→ **REQUESTS**:
1. In the forum thread on translating "you suck," what French translation does the first post give?
2. Rewrite the section of the forum thread on translating "you suck" that opens with the words containing "## MingRaymond" and closes with "say: 很糟，or 很糟糕。", putting "widely" in place of "commonly".
3. Carry on the forum thread on translating "you suck" from the point where it stops.

# you suck



## Staarkali

Hello all,

I*'*m looking for a translation of "you suck" or "I suck" while trying to keep the same register (slang)
意思是“你/我做得不好”；比如“I suck in geography”我的地理不好，“you suck in cooking”你饭做得不好。。。

*A*nyone got ideas? I*'*m sure as it is colloquial, with a language as rich as Chinese, there should be many local equivalents, so here we go.

PS: 有对法语有兴趣的人，这就是法语的翻译："tu crains" (不会对自己说，可对别人只说）


----------



## MingRaymond

I think you can say 我的地理很爛. 爛 is commonly used in Taiwan, but I think it is becoming very common in Mainland China too.


----------



## Mickeyboy

in Chinese you can also say: 很糟，or 很糟糕。


----------



## Staarkali

its very common in China as well but 好象不能形容别人,不会说"你很烂".

Besides its not the same level of language; "you suck" is 口语, its even slang


----------



## samanthalee

Actually, we do use "你很烂" to mean "you suck". I believe this slang originated in Taiwan and is spreading through Taiwan variety shows.

"You totally suck" would be "你太烂了".
And "you suck big time" is "你烂透了".

"差劲" can also be used to replace "烂".


----------



## kareno999

Staarkali said:


> Hello all,
> 
> Im looking for a translation of "you suck" or "I suck" while trying to keep the same register (slang)
> 意思是“你/我做得不好”；比如“I suck in geography”我的地理不好，“you suck in cooking”你饭做得不好。。。

→ **COLLECTED DATA**:
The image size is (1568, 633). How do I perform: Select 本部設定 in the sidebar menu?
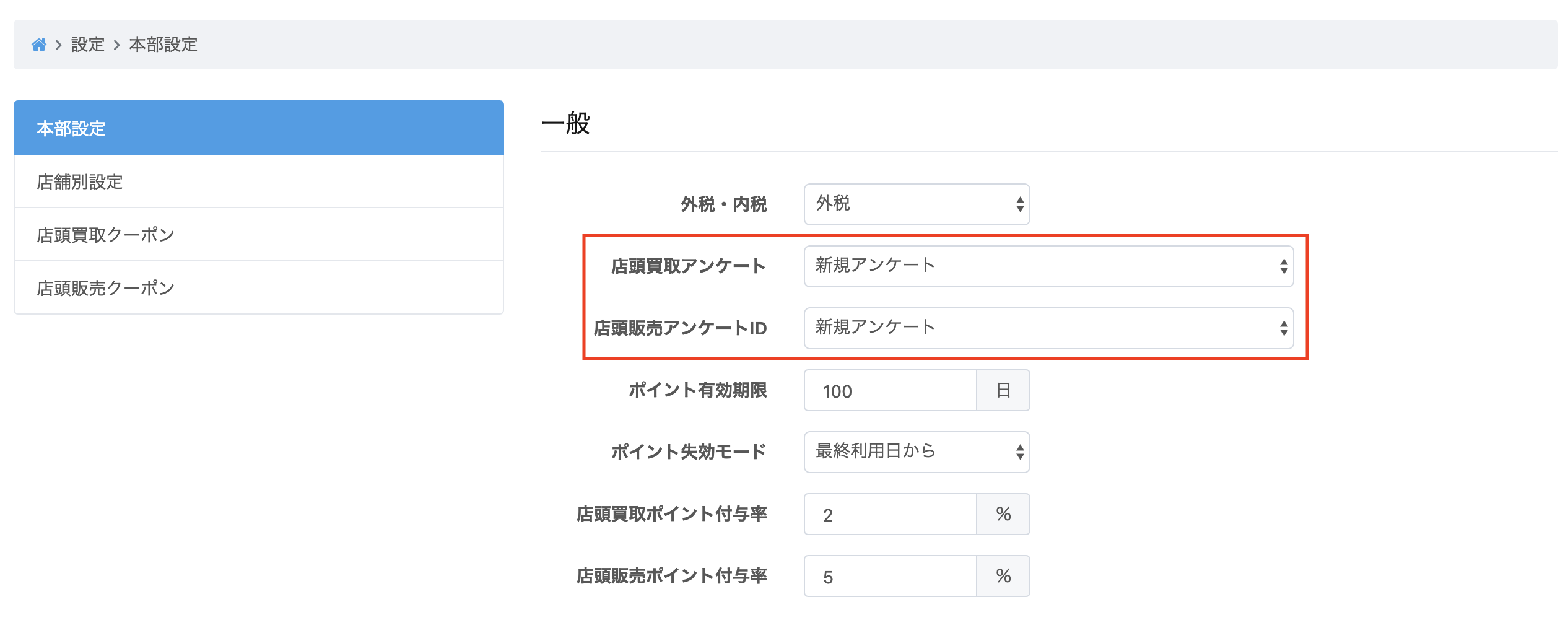pos(259,128)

→ **RESULTS FOR EACH TASK**:
1. "tu crains"

2.
## MingRaymond

I think you can say 我的地理很爛. 爛 is widely used in Taiwan, but I think it is becoming very common in Mainland China too.


----------



## Mickeyboy

in Chinese you can also say: 很糟，or 很糟糕。

3.
> 
> anyone got ideas? Im sure as it is colloquial, with a language as rich as Chinese, there should be many local equivalents, so here we go.
> 
> PS: 有对法语有兴趣的人，这就是法语的翻译："tu crains" (不会对自己说，可对别人只说）


some slang words for your reference
you suck
你太逊了
你太烂了
你太挫了(I don't know what's the right character for cuo, nobody cares)
*!*你太臭了
*!!*你太屎了
*!!!*你太song了(This may not be known by all native speakers.  And actually I know how to write "song", not very decent, you'd better ignore it)

EG
My french sucks
我的法语很烂


----------



## avlee

Well, 烂 is not bad at all for 'suck'. But I'll give you another Chinese slang 水 for it, which is widely used in the mid part of mainland of China.
My Japanese sucks. = 我的日语好水哦。
Personally, I think this word is much more meaningful.
It could be used when you fail in sth. which you should have done well.
Also, if sth. is fake or inferier to the standard, you could say that thing 好水。（which mean really sucks)
You can also say this word to yourself if you want to confess your poor conditions. e.g. 哎，今天水了一把（发挥不佳之意）。（after you miss the shot in one billiard game which we often played in the uni) If someone disappointed you, just say 你好水哦！|真水！|太水（了）！。(You suck!)
So, next time when you hear people say 好水哦！That could be 'good water'. But most of the time, it means You Suck!
It's true that people often say 好烂哦！ But as it's been used excessively. 因为烂字已经被用烂了。：）We tend to say 水。
One day in 1990s, when I hesitated in explaining the working method of a designing drawing I made based on the Z80 integrated circuit, the computer tutor nodded and said, “你水了吧？”（You suck, don't you？)
What about it?

比如“I suck in geography”我的地理好（很）水，“you suck in cooking”你饭做得好（很）水。。。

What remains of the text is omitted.